Т. Гланц. «Слово и текст Казимира Малевича»

 

«Конечно, это не литература, — иногда меньше, но иногда это и больше литературы: есть в нем вспышки писаний апостолических!»

А.М. Эфрос

Литературное или, скорее, «текстуальное» наследство Казимира Малевича вызывает некоторые вопросы, которые, на мой взгляд, большинство исследователей этой темы даже не затрагивали.

Один из этих вопросов: какую позицию по отношению к своим вербальным текстам занимает их автор? Художники, как правило, занимаются сочинением манифестов, полемических опусов, апологий своего направления или школы; либо комментируют и объясняют собственное творчество, его источники и цели. Известны словесные произведения живописцев, которые с их творчеством как художников связаны лишь личностью автора. Чаще всего живописцы в письменной форме изъясняются лишь в своих автобиграфиях, в переписке и мемуарах. Хотя следы всех этих жанров мы находим и у Малевича, ни с одним из них его тексты отождествить нельзя. (Так же трудно определить, какой язык оказал наибольшее воздействие на формирование мышления Малевича).1

Дело в том, что Малевич не делал различия между кистью и пером (особенно это касается витебского периода 1919—1921 гг.) и писал, замещая этим рисование (подтверждением этому служат и воспоминания его друга Николая Харджиева). Такие словесные тексты обладают особым статусом: они возникают не помимо рисования, не наряду с рисованием, не как описание рисования, а как само рисование, в качестве равноценного средства выражения. Причем это касается не только того, что Малевич «выдавал», продуцировал, но и того, что «принимал» — как импульсы из среды, в которой он творил. Это

точно описывает Джон Голдинг: «Сотрудничество Малевича с литературным авангардом имело для его развития как художника такое же значение, как и его контакты с современной живописью».2 Словесные тексты Малевича непосредственно входят в контекст его картин. Если бы каждый из них можно было воспринять в целом и сразу, как полотно, то они на ретроспективных выставках должны были бы висеть среди картин.

Если, однако, мы воспринимаем словесный текст как художественное произведение, по своему значению равноценное картине, то нельзя суживать его до нескольких цитат, которые приводятся в угодных автору искусствоведческих работах. Именно так поступает большинство ученых, интерпретирующих художественный мир Малевича. Дело сводится, таким образом, к урезанию космоса текстов до множества отдельных высказываний, то однозначно понятых, то хаотически перемешанных.

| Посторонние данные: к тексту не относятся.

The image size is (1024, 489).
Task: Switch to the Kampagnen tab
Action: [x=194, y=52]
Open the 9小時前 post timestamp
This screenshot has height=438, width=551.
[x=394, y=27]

Если мы хотим, чтобы исследования трактатов Малевича соответствовали своему объекту, придется рассматривать последние как единый художественный текст Но справедливо ли само выражение «трактат»? Согласно определению, речь идет об ученом рассуждении религиозного, философского или тому подобного характера. Определение «ученый» в случае Малевича, однако не значит, что рассуждение опирается на какие-либо ясно сформулированные концепции, теории или научные дисциплины3 — оно является «лишь» нагромождением дефиниций, предположений, безапелляционных утверждений и выводов, касающихся самых разных тем; издатели комментируют все это заявлениями типа: «Малевич не был систематизирующем теоретиком», его современница Богуславская-Пуни высказалась более откровенно, утверждая что Малевич «графоман».4

Определение жанра словом «трактат» не дает представления о существенном, уже упоминавшемся, признаке авторского стиля, каким является некое «блуждание» между разными способами «повествования», от поэтических метафор и постулатов в духе научной риторики до пассажей, напоминающих философские тезисы или религиозные размышления. Дискурсы эти находят себя на различных стилистических уровнях, не оставаясь при этом ни на одном из них, взывают к разгадыванию, как бы смотрясь в самих себя.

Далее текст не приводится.